Las piedras señalan el camino de los embajadores,
un centro de poder califal, suntuosidad,
la elegancia arquitectónica de los arcos
mezcla de piedra y ladrillo, apenas sustentados.
Aún no he visto la mezquita.
En las calles estrechas, descendentes, asoman
otros patios repletos de flores.
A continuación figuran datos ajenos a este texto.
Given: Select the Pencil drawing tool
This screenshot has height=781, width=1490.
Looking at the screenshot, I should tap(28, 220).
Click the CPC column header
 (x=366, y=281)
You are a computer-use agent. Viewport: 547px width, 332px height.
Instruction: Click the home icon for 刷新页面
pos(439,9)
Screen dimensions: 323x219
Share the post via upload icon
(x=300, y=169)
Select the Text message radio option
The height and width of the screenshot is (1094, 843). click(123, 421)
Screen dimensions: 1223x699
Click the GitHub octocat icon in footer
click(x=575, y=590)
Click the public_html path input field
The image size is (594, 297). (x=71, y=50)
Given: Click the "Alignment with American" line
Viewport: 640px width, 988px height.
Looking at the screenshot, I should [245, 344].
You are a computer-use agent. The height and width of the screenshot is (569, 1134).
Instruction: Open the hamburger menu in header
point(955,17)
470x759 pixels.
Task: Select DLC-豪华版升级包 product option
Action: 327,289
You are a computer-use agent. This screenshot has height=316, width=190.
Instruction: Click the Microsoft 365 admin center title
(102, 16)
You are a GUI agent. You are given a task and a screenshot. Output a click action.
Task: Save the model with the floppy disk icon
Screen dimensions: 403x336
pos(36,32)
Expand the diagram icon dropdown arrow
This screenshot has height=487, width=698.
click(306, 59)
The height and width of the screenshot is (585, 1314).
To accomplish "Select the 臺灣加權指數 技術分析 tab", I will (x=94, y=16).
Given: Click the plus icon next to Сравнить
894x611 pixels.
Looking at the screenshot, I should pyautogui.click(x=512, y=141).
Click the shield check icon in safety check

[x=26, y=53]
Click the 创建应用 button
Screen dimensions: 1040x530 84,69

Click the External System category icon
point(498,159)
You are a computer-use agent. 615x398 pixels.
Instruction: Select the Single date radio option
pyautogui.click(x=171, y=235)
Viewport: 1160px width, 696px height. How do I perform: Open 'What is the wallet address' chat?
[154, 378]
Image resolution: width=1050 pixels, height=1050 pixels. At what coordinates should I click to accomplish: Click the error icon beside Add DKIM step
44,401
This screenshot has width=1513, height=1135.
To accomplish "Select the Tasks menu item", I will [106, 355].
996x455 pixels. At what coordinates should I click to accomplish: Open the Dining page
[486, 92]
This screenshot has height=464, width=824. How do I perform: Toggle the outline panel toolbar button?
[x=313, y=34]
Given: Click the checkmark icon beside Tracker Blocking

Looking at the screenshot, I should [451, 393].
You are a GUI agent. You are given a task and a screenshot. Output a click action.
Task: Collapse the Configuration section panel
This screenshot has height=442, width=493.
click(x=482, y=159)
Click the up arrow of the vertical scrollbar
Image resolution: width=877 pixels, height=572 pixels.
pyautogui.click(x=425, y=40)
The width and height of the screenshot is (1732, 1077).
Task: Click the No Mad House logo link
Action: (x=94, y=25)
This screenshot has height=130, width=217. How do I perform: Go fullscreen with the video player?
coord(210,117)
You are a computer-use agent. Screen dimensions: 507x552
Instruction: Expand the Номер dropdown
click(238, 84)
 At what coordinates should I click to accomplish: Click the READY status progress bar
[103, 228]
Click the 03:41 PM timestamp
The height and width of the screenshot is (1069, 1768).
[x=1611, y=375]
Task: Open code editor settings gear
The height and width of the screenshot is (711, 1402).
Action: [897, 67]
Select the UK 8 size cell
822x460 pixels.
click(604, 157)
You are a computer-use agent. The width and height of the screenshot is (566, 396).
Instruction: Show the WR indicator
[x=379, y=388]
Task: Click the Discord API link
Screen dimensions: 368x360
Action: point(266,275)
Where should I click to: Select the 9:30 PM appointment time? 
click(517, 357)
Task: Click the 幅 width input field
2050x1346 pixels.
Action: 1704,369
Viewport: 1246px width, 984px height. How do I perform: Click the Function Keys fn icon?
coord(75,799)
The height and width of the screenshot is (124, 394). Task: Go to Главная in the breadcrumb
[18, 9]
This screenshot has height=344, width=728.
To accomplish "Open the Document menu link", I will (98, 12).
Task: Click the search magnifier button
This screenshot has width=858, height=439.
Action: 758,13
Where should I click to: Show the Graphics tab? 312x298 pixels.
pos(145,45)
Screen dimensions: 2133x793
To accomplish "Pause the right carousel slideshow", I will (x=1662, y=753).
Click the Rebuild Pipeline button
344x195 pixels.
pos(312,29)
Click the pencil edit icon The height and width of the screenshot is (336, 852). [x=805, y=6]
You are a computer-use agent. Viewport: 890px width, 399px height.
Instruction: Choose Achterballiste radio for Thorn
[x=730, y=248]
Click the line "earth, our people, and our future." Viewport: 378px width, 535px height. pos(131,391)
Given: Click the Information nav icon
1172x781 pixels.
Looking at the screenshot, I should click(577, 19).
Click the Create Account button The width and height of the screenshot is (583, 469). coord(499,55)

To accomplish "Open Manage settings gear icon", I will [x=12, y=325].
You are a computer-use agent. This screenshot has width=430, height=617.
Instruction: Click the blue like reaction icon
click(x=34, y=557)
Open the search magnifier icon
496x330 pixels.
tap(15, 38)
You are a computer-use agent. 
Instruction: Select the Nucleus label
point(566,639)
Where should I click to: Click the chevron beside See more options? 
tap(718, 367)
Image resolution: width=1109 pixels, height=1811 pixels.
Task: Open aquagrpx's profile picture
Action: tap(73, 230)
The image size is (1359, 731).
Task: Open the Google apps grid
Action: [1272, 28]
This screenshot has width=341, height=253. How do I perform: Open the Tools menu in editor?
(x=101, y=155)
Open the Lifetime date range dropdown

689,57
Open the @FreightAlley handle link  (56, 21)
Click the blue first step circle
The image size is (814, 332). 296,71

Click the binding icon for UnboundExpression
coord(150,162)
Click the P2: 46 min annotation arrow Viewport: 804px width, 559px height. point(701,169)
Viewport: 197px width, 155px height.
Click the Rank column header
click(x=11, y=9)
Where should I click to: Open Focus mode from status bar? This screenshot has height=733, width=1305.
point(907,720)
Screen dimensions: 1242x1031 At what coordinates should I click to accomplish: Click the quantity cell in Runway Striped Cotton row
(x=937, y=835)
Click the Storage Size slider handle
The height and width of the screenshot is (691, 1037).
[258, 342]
Judería
hordas de turistas como yo, rincones
espléndidos, la estética de paso desde una terraza
convertida en restaurante magnífico.
En el patio de los naranjos hace un frescor
divino, fuentes que murmuran sobre el murmullo
de los visitantes, luz blanca y limpia,
lugar de culto y de encuentro.
En un patio de Córdoba escribo unas pocas líneas,
imagino el poder del califa, las hermosas mujeres
de su serrallo, leo El collar de la paloma,
veo a la hermosa Wallada culta y deslenguada,
sostener la mirada de Ibn Zaydún, ofrecer
su presencia como un regalo indescriptible,
recitar uno de sus poemas con voz sensual,
escribir palabras de amor en una tarde de abril.
En un patio de Córdoba, recién duchado,
siento la belleza de las flores sobre el muro blanco.